Hereditary History of 9 Patients With Facial Palsy in Melkersson-Rosenthal Syndrome (MRS) From Our Study and Kanerva et al Report. ^a

Case	Sex	Relative Who Has Facial Palsy
1	Female	Grandmother
2	Female	Aunt
3	Female	Mother
4	Male	Grandfather
5	Female	Brother
6	Male	Sister
7	Female	Father
8	Male	Brother
9	Female	Uncle

a

Cases 1-5 belong to our case series, and cases 6-9 are from report by Kanerva et al. ⁶

Another point of note is that facial palsy in MRS is usually recurrent, whereas Bell’s palsy is rarely recurrent. In the current series, 75% of the patients with facial palsy in MRS had at least a second episode of facial palsy, whereas only 10.2% of the patients with Bell’s palsy had more than 1 episode (P < .01), suggesting that recurrence tendency is dramatically predominant in facial palsy in MRS in contrast to Bell’s palsy. Moreover, further attacks of facial palsy in MRS tend to occur along with orofacial edema rather than by themselves, ¹⁷ whereas they are absent in Bell’s palsy.

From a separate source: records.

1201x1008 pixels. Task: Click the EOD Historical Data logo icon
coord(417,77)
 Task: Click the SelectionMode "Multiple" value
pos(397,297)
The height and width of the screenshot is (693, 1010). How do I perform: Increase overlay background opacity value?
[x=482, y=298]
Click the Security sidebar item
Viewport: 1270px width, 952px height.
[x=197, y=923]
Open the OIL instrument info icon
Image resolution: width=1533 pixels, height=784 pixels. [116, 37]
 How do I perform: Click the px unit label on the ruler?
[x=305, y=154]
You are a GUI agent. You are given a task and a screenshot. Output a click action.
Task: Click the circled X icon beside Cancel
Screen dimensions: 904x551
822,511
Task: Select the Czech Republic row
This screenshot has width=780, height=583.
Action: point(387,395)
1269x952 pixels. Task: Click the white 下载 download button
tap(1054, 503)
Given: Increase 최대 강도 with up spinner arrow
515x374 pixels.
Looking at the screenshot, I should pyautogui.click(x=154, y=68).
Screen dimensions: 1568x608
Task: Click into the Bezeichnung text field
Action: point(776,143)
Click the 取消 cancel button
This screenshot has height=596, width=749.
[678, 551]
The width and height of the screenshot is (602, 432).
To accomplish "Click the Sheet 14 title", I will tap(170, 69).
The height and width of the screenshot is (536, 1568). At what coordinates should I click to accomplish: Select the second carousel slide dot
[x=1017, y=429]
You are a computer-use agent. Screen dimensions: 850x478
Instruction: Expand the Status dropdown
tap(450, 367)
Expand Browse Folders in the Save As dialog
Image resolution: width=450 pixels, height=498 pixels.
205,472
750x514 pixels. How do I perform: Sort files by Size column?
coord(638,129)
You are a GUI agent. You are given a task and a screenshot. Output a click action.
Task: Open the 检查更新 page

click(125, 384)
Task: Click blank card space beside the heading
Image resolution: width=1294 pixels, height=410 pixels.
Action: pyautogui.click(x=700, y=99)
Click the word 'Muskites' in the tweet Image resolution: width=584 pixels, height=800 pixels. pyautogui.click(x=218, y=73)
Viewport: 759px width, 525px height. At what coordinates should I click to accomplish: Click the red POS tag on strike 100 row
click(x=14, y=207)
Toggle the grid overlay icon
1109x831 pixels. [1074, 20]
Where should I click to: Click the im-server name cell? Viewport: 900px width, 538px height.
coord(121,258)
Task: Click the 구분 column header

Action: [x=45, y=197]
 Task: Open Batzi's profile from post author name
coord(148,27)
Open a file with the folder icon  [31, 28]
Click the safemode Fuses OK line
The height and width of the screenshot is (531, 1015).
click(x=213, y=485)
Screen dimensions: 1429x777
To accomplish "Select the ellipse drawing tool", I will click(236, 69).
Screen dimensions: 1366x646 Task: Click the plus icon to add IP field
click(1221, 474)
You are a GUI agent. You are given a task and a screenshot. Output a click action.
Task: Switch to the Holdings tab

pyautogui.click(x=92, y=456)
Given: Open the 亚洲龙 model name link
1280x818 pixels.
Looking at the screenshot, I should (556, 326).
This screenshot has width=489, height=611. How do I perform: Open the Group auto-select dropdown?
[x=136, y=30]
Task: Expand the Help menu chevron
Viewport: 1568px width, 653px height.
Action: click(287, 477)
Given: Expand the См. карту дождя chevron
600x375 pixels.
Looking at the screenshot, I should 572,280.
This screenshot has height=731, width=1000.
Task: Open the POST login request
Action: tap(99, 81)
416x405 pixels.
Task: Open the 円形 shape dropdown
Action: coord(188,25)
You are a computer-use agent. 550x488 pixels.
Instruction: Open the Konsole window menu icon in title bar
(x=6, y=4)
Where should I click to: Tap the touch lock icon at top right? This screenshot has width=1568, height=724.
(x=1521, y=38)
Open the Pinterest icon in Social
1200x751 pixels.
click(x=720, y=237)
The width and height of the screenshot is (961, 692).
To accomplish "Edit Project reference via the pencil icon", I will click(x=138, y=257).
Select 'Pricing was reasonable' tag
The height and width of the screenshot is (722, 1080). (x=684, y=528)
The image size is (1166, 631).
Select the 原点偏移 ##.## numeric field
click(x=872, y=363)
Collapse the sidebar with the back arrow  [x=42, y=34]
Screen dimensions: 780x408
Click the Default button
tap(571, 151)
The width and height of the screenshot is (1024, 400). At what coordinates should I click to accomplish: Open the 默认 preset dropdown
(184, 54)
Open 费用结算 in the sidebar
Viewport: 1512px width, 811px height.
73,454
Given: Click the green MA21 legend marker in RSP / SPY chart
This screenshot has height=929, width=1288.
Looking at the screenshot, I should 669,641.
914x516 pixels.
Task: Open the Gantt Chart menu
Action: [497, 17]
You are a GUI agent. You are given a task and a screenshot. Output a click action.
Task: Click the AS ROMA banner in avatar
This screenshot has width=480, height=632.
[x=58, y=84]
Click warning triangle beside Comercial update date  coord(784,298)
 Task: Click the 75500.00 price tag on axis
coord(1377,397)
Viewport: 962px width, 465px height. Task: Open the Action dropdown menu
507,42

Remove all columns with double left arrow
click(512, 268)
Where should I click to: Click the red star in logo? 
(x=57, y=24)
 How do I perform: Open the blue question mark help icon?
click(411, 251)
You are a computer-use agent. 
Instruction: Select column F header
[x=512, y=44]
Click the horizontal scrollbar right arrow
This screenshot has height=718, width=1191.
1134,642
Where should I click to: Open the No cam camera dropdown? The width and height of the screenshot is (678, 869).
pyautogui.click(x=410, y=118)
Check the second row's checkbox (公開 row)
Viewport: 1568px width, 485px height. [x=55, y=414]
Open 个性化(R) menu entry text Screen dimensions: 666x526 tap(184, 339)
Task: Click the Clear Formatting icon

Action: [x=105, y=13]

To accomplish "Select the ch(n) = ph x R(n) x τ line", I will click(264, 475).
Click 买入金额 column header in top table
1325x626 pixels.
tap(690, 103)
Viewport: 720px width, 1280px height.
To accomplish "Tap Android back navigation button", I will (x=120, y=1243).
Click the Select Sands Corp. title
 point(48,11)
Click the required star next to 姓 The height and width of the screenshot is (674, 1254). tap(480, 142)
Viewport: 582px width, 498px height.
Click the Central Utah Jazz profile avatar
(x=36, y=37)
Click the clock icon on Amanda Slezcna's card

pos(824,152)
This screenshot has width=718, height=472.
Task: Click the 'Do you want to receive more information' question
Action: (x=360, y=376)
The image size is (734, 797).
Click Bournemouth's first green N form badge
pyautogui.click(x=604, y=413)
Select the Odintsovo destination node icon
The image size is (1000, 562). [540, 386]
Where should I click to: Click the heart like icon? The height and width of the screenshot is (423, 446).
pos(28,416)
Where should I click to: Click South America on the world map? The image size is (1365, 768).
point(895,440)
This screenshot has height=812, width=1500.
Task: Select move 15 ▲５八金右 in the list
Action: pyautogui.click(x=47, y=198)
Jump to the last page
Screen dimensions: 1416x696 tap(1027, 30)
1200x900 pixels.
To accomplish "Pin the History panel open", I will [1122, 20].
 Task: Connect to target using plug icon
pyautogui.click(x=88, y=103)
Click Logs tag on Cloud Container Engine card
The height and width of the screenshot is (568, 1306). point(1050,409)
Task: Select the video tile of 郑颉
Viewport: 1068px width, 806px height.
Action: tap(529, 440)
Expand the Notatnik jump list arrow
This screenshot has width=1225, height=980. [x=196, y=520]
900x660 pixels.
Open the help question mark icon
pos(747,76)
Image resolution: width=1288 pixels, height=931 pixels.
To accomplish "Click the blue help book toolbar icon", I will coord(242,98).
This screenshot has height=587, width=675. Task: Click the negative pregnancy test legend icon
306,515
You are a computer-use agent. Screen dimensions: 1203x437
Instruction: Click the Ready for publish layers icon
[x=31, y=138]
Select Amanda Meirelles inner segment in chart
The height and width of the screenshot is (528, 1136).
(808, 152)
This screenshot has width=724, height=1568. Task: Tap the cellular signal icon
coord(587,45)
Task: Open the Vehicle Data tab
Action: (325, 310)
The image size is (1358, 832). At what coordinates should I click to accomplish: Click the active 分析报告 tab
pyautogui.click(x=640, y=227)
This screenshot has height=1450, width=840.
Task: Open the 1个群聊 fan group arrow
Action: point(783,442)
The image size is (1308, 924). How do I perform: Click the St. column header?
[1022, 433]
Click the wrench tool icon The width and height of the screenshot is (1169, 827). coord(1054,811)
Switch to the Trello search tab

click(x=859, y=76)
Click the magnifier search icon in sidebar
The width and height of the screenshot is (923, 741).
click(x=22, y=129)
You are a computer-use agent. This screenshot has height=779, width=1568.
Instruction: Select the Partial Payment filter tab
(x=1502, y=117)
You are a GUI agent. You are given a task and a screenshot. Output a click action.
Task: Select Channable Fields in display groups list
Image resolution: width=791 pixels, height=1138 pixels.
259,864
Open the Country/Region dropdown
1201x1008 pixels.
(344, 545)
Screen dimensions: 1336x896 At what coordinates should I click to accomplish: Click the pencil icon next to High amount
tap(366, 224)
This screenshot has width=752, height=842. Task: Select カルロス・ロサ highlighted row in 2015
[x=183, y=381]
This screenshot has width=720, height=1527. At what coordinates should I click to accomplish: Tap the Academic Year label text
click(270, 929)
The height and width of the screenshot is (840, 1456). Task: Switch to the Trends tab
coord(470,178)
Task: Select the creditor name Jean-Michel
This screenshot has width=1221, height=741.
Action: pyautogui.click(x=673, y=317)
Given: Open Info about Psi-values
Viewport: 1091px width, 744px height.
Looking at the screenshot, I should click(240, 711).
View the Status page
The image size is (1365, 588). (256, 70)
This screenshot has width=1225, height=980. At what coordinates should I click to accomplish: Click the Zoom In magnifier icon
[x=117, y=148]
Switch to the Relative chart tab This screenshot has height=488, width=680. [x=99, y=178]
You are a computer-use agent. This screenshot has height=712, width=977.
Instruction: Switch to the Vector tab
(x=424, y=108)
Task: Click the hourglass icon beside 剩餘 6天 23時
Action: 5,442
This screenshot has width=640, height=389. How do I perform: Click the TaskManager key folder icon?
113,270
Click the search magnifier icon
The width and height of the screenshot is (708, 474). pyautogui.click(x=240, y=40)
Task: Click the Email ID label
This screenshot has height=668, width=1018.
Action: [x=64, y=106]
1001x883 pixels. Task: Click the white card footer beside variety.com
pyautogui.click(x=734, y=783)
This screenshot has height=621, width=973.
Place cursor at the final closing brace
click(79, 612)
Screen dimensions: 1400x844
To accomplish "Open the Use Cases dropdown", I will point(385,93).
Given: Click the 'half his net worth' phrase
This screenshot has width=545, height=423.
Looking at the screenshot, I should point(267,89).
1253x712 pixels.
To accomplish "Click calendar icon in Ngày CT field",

Facial palsy in MRS and Bell’s palsy may have alternate inflammatory sites. Fisch and Esslen ¹⁸ found that the edematous sites of facial nerve were proximal to geniculate ganglion in Bell’s palsy during total facial nerve decompression, consistent with their results of intraoperative electrical stimulation, demonstrating that inflammatory sites of Bell’s palsy were probably located proximally to geniculate ganglion. However, Dai et al ¹⁹ decompressed the mastoid segment, tympanic segment, geniculate ganglion, and labyrinthine of the facial nerve in 8 patients who had recurrent facial palsy in MRS and found that the facial nerve was edematous at the mastoid segment in all cases, at the tympanic segment and geniculate ganglion in most cases, and at the labyrinthine segment in only 1 case, suggesting that the geniculate ganglion and its distal segments of the facial nerve were probably the main inflammatory sites of the facial nerve in MRS.

To our knowledge, our study is the first to compare genetic predilection and recurrence tendency between facial palsy in MRS and Bell’s palsy and reveals that facial palsy in MRS is predominant in genetic predilection and recurrence tendency. Furthermore, inflammatory sites of facial palsy in MRS and Bell’s palsy may be different. We hence propose that facial palsy in MRS is not Bell’s palsy and may have its unique clinical and pathogenic features.